Evie Teaching 8-06 by Elise BauerPerhaps my name is familiar to you (or perhaps not!).  If you live in the Sacramento area, maybe you took some of my cooking classes at the late-lamented William Glen cookware store or at one of several other venues. Maybe you enjoyed home-style desserts from Sweet Dreams, the neighborhood bakery where I was a partner in the ‘80s. Perhaps you saw me demonstrate Jewish holiday recipes on the TV noon news or make bread at the California State Fair. Maybe you had some of the desserts I prepared at the Sacramento Club, where I was pastry chef in the restaurant. Perhaps you read my articles about Jewish cooking in the Sacramento Bee or the Union, or more recently in the Scroll, our synagogue’s monthly bulletin, and The Voice, published by the Jewish Federation of the Sacramento Region.

I have loved to cook since, as a new bride in Boston, I watched Julia Child in her very first TV broadcasts of The French Chef. Until then, I had a limited repertoire which included a few of my mother’s specialties like 1-2-3-4 cake and brisket. My husband, Larry, and I lived on a limited budget and I couldn’t afford to buy MASTERING THE ART OF FRENCH COOKING, so I would sit in front of our little TV and write down everything Julia said.

In 1965, after my husband’s service in the Army at Ft. Riley, Kansas, we arrived in Sacramento with our two little children. A visit to the State Fair prompted Larry to encourage me to enter my own baked goods the following year. I was delighted to bring home several ribbons, from honorable mention to blue.

Evie Teaching in Gualala 2IMG_2301Evie teaching Nov. '09 II

Once we had settled in Suburban Sacramento, I began taking cooking classes given locally by visiting celebrity chefs and accomplished local residents. I was flabbergasted when I was asked to teach a 2-week children’s “cooking camp” at William Glen and then to take over the bread-making classes when the former teacher got tired of schlepping from Palo Alto on a weekly basis.

Teaching and writing became my primary ways of sharing my passion for preparing good food. Travel across the United States and to France and elsewhere in Europe has presented me with many opportunities to consume a wide spectrum of delicious food over the years. In the ‘90s I took professional pastry classes in Paris at the Ritz Hotel and lessons for home cooks at a Lênotre bakery. For several years our annual month-long stays in Paris included classes in French home cooking in the atelier of teacher Françoise Meunier.

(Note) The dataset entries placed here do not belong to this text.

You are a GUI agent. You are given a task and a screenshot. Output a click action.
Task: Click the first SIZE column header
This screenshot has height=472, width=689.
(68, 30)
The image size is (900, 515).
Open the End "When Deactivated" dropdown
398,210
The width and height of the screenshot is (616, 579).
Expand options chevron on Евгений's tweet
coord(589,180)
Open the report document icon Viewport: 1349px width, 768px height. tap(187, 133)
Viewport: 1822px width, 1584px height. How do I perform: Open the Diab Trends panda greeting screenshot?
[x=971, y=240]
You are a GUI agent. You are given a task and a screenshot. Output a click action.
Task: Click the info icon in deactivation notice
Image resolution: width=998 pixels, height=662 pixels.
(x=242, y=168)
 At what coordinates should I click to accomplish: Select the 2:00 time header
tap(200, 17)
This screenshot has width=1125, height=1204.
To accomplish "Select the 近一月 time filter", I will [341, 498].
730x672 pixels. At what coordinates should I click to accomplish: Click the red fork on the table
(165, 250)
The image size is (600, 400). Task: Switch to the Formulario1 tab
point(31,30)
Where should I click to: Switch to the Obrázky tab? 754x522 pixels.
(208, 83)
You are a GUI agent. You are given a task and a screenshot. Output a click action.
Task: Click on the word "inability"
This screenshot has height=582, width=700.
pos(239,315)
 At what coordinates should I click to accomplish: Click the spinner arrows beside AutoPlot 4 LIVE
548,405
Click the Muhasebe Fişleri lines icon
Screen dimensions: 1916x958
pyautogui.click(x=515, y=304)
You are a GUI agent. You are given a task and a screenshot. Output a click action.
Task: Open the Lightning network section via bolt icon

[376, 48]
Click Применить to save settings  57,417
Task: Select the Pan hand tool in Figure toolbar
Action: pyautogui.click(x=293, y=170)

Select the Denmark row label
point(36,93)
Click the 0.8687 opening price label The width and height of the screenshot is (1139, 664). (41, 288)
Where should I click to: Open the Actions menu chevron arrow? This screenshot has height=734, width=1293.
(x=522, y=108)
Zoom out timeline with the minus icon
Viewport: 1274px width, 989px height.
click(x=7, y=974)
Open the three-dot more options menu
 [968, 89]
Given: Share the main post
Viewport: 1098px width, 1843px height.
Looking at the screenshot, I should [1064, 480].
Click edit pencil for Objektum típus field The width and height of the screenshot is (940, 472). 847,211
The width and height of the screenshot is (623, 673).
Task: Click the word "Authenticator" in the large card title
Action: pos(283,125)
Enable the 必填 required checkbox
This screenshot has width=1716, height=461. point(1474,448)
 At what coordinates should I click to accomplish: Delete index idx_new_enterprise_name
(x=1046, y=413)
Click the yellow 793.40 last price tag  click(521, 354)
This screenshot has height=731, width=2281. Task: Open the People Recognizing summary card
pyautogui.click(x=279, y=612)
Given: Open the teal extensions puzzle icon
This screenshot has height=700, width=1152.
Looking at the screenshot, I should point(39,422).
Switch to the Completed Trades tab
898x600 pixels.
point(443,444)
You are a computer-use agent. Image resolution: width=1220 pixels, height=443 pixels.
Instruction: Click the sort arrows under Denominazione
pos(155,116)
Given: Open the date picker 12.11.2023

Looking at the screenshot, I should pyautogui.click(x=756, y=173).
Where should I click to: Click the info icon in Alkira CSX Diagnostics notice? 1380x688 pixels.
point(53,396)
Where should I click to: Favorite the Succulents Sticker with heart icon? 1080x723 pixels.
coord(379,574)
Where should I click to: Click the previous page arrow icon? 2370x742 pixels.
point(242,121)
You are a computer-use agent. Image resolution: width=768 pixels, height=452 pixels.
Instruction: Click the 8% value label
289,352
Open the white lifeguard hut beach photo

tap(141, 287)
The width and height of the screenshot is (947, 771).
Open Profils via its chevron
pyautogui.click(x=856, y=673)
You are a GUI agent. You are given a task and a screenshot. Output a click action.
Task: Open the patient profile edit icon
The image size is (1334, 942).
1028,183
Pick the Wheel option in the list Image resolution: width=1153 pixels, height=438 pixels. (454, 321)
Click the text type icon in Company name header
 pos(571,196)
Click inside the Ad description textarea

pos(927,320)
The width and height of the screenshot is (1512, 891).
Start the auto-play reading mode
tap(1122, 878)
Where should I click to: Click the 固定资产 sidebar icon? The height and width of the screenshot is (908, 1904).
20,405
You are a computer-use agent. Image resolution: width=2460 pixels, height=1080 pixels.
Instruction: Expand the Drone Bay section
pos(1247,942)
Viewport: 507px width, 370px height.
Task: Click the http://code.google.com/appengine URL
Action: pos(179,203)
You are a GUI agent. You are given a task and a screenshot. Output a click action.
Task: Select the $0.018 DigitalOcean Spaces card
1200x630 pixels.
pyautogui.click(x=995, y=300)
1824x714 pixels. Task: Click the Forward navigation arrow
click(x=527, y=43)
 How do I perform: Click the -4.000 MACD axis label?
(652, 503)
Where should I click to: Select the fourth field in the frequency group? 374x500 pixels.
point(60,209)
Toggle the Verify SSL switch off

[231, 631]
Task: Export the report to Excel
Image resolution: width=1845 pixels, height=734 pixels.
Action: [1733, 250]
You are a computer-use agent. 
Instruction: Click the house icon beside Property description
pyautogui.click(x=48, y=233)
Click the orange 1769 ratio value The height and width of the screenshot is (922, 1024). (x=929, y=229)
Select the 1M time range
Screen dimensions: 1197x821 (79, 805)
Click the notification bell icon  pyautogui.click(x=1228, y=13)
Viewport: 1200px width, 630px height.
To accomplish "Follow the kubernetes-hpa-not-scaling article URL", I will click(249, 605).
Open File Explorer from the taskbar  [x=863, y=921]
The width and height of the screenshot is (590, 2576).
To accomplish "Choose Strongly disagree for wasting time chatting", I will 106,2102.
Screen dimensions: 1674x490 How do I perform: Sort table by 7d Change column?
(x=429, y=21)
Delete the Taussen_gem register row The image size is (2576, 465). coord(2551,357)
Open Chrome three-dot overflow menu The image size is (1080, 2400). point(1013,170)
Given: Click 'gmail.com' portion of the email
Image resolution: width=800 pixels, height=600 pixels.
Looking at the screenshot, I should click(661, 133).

She and her husband, Dominique, have become our dear friends and they have seen to it that we miss nothing that Paris has to offer!

Membership in the International Association of Culinary Professionals and the Bay Area Bakers Dozen have allowed me to meet many people who have the same passion and who are willing to share their knowledge and expertise.  I was one of many authors who contributed to THE BAKER’S DOZEN COOKBOOK published in 2001.

Many times I have been asked, “Why don’t you write a cookbook?” The answer is that I am not sure that all the work entailed would result in the same satisfaction that I get from publishing articles and from face-to-face interaction in a teaching situation. Now that food blogging has become so wide-spread, it seems to be the perfect way to share my interest in all things culinary and allow me to be available for an Internet conversation or comment or suggestion. Because a blog is an ongoing project, I will also be able to share our travel adventures as they happen and to post both kitchen and travel tips as they are discovered.

Two women have been especially instrumental in my arrival at this place in my culinary career. Cookbook author, teacher and dear friend for over 30 years, Flo Braker and my friend and neighbor prize-winning blogger Elise Bauer. And none of this would ever have come about without the love, support and abundant encouragement of Larry Lieb, my treasured husband of 54 years!